Claims arrived as PDFs and emails in every format. Staff manually extracted fields, looked up policy data, and decided where each claim went. It was slow, inconsistent, and impossible to audit at volume — and the backlog grew every week.
A retrieval-grounded engine that reads each claim, extracts and validates the key fields, cross-checks live policy data, and routes it with a recommended action. Guardrails hold anything unusual for a human. It runs entirely inside the insurer's VPC.
First-touch triage dropped from hours to seconds. Around 60% of standard claims now flow straight through, staff focus on the genuine exceptions, and every decision is logged immutably for audit and rollback.

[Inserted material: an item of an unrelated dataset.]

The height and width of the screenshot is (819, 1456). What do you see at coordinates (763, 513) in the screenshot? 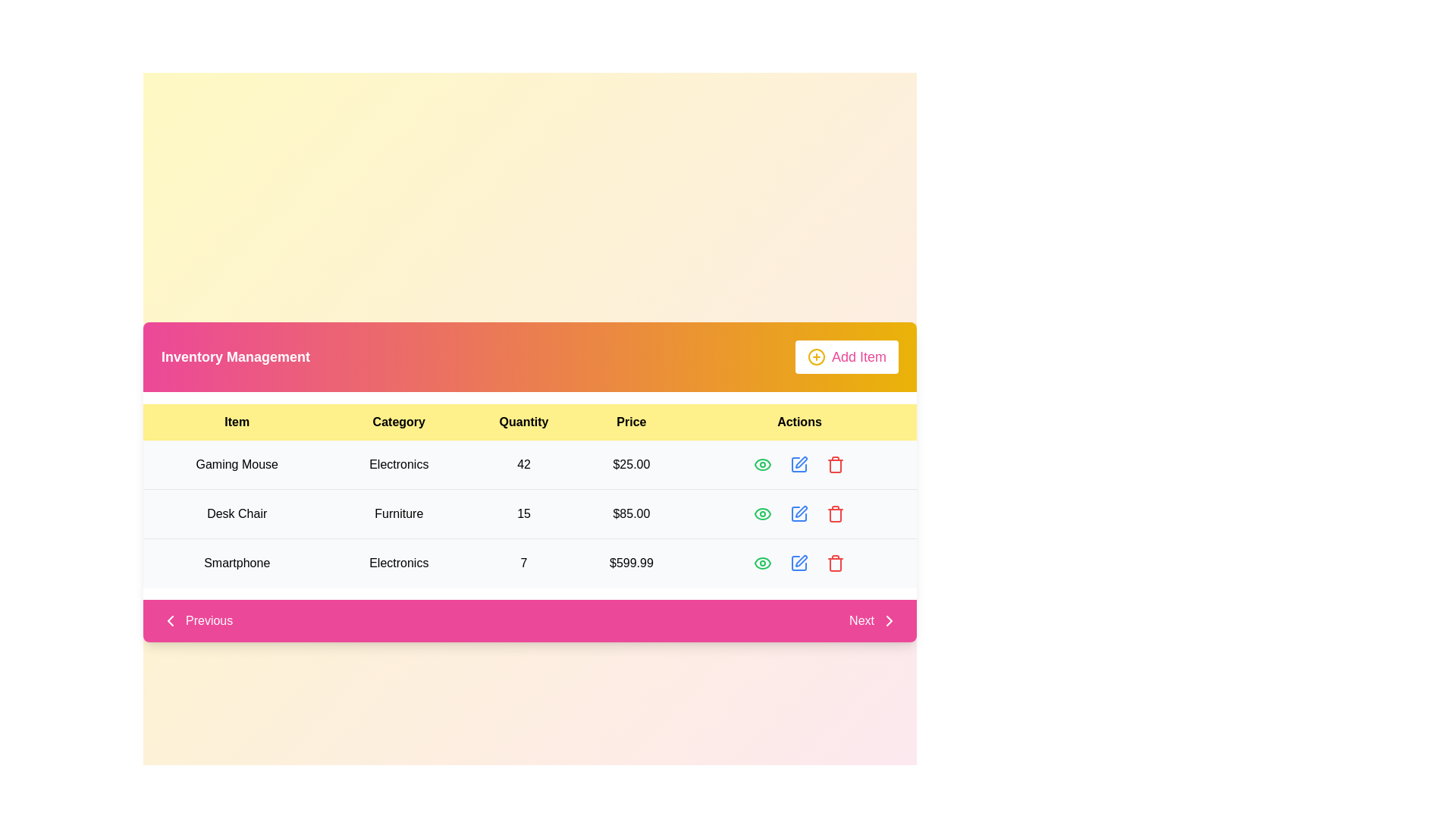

The engine reasons over the insurer's own documents and policy systems, so every extraction is grounded in real data — not guessed. Confidence thresholds decide what's safe to auto-route and what needs a human.
Critically, nothing happens silently. Each step — fields read, checks run, route chosen — is written to an immutable audit log the compliance team can inspect, and any decision can be reversed. That's what made an autonomous system acceptable in a regulated environment.
We're still on it: every exception a human resolves is fed back, so the engine handles more of the long tail each quarter.
"The backlog used to define our week. Now the engine clears the routine work overnight and our people only see what actually needs a human. And we can prove every decision."
— Claims Transformation Lead, national insurer (name withheld)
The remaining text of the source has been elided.